Friday, February 27, 2009

Internalizing... Part 2 The Dreams

Well, I should have written this part first because I'm not remembering my dreams as clearly as I was this morning. So I will just share with you last nights dream that I can remember... just know that in some way or another the two other dreams I had this week were related.


I don't know where John is in this whole thing, because the whole rest of his family, is in this dream as part of my family, but he is no where to be found. Also, the has only been faceless people in my dreams except for the members of my family.

So for the majority of my dream I was engaged to this boy whose family was very rich. We had a big family dinner put on by his family in this really fancy ballroom. All of his family aunts, uncles, cousins were all there and of course they had invited my family. My dad was there along with my mom and my siblings, but also John's mom, dad, sister, brother in law, and their kids were all there too. Yes.. odd I know.

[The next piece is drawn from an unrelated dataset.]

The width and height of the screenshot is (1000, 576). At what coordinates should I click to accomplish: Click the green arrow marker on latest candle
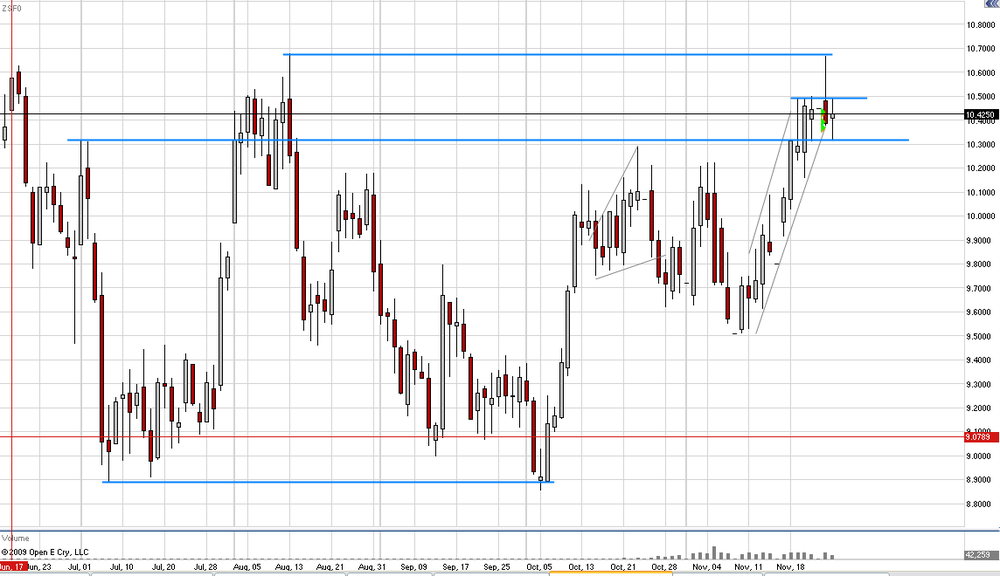pos(823,120)
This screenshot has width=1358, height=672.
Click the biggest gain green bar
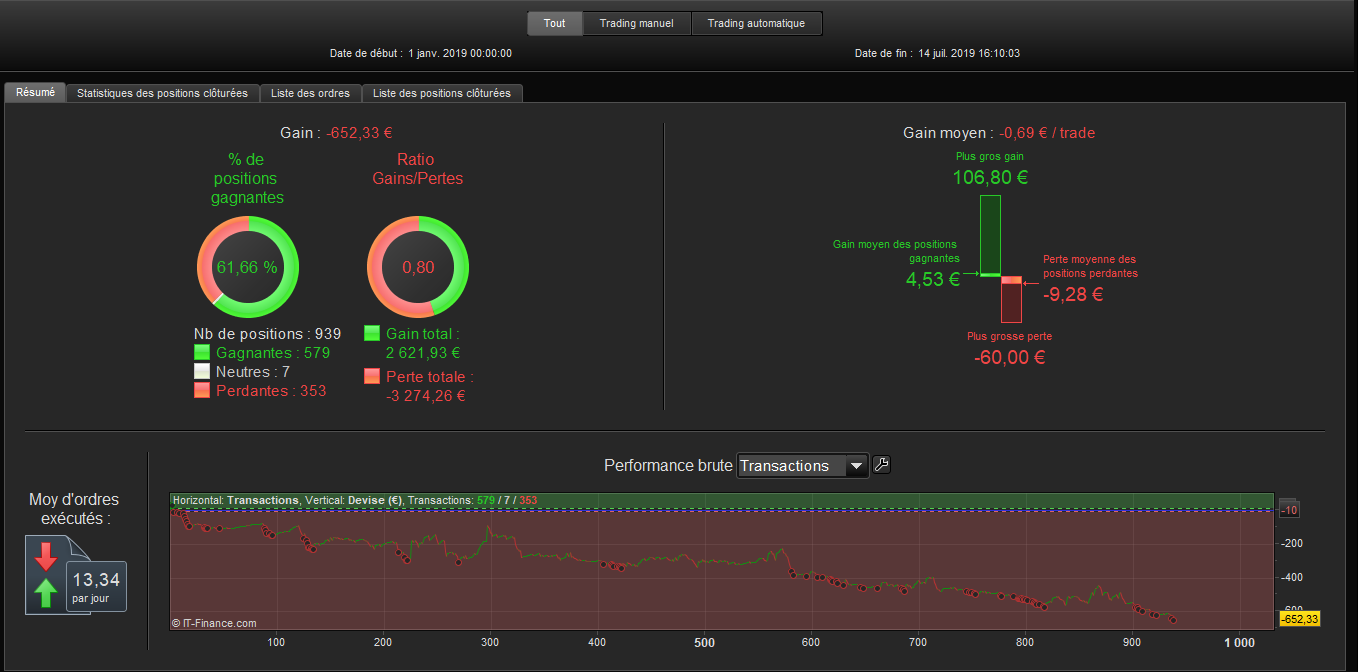tap(990, 235)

But the best part was right before dessert they had all the "new" members of the family (babies, adoptions, other marriages etc) stand up and they all voted or something on each one as to whether or not they supported and would accept this particular person into their family. So I was standing across the room from my 'fiance' waiting my turn to be "voted on," but they skipped me so I went to the bathroom. When I got back I made a big scene by walking across the room and kissing him (not just a peck) in front of everyone ( I don't think John and I have ever kissed like that in front of people..EVER)

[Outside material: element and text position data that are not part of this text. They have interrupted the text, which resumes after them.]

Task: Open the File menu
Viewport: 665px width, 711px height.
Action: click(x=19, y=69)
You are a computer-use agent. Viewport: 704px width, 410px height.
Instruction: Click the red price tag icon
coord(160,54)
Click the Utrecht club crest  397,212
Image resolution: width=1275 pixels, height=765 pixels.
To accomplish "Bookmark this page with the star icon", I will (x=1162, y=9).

And mom if you're reading this, I know the reason this happened in my dream is because of how you kissed Bob at the wedding... I think I'm scarred for life! Any of you that were there are witnesses to the truthfulness of this statement ;)

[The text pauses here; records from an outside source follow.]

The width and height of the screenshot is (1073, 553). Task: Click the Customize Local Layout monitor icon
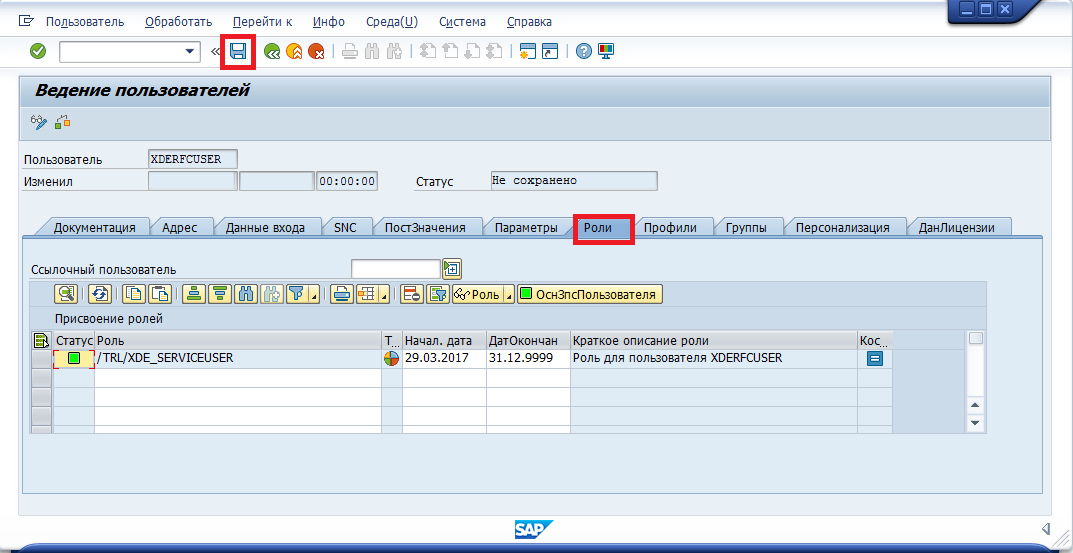[606, 51]
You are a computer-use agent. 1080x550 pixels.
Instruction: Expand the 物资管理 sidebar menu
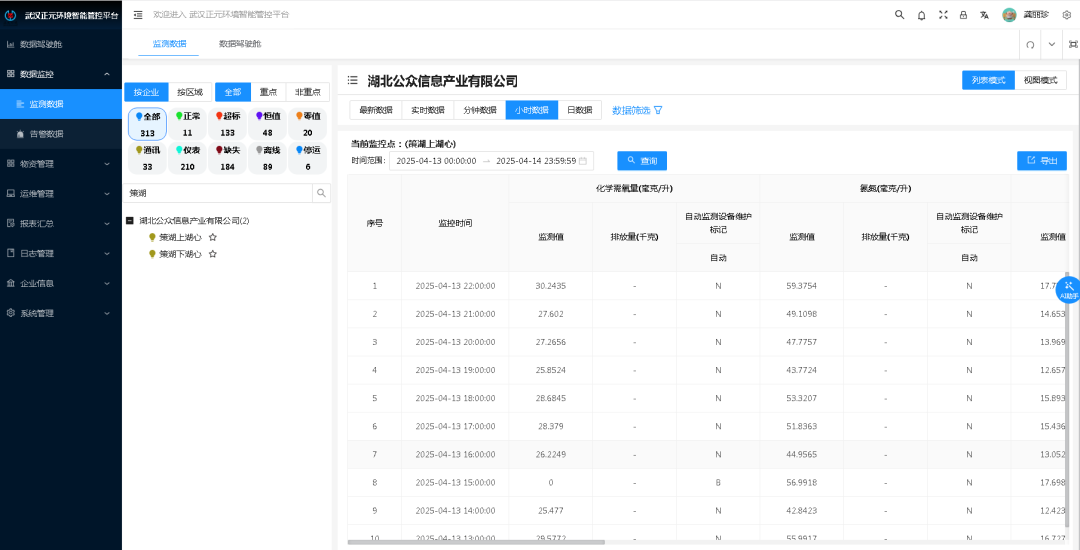(x=61, y=164)
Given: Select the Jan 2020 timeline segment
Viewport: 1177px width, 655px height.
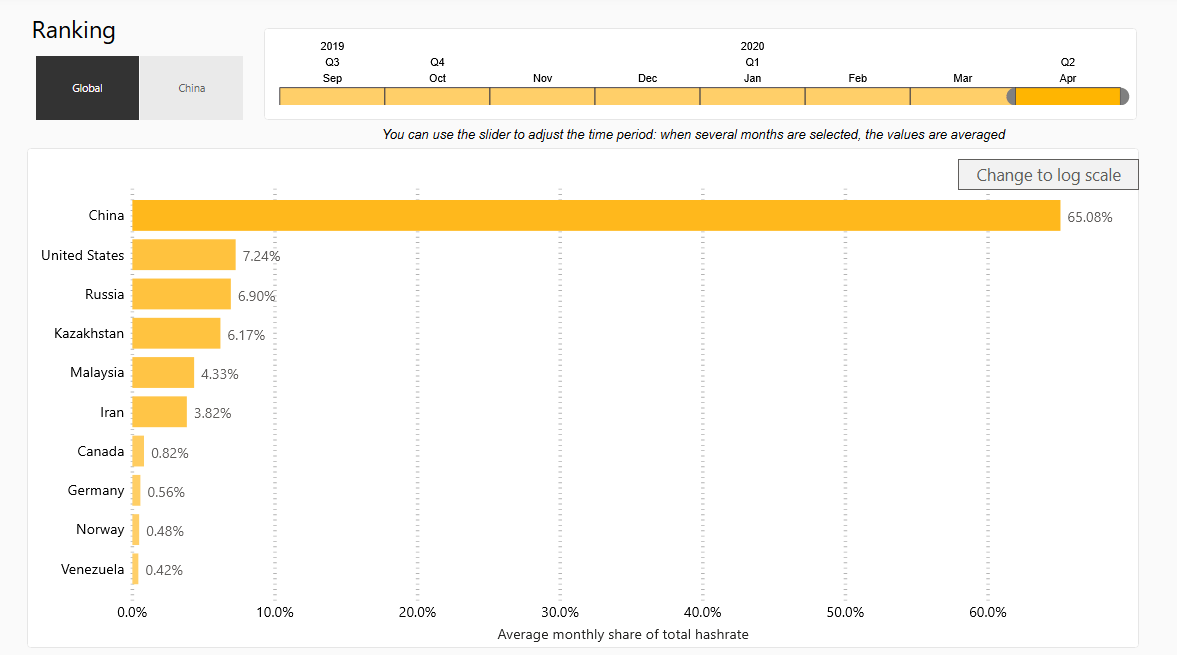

Anyway, then my whole family stood up to be voted into their family. And that's when I finally saw faces on all of the people in the room... they were all the faces of Bob's family. It's also when I woke up, so the verdict's still out, the vote is still being tallied, I don't know if I'm in or out.

But that about sums it up.

My Mom and Bob's wedding was beautiful. I now have an additional 40 or so members of my family. I consider them family, I will treat them like family, I will love them like family... but I don't know if I've been voted into the family, or off the island.

Their jury is still out. I don't know if it's me, or if it's because they don't realize that my Mom will never be able to nor will she try to take the place of their mother/grandmother. I really don't understand. But if or when they decide they want me to be a part of it, I hope I'll still be just as willing as I was last Saturday to make it work.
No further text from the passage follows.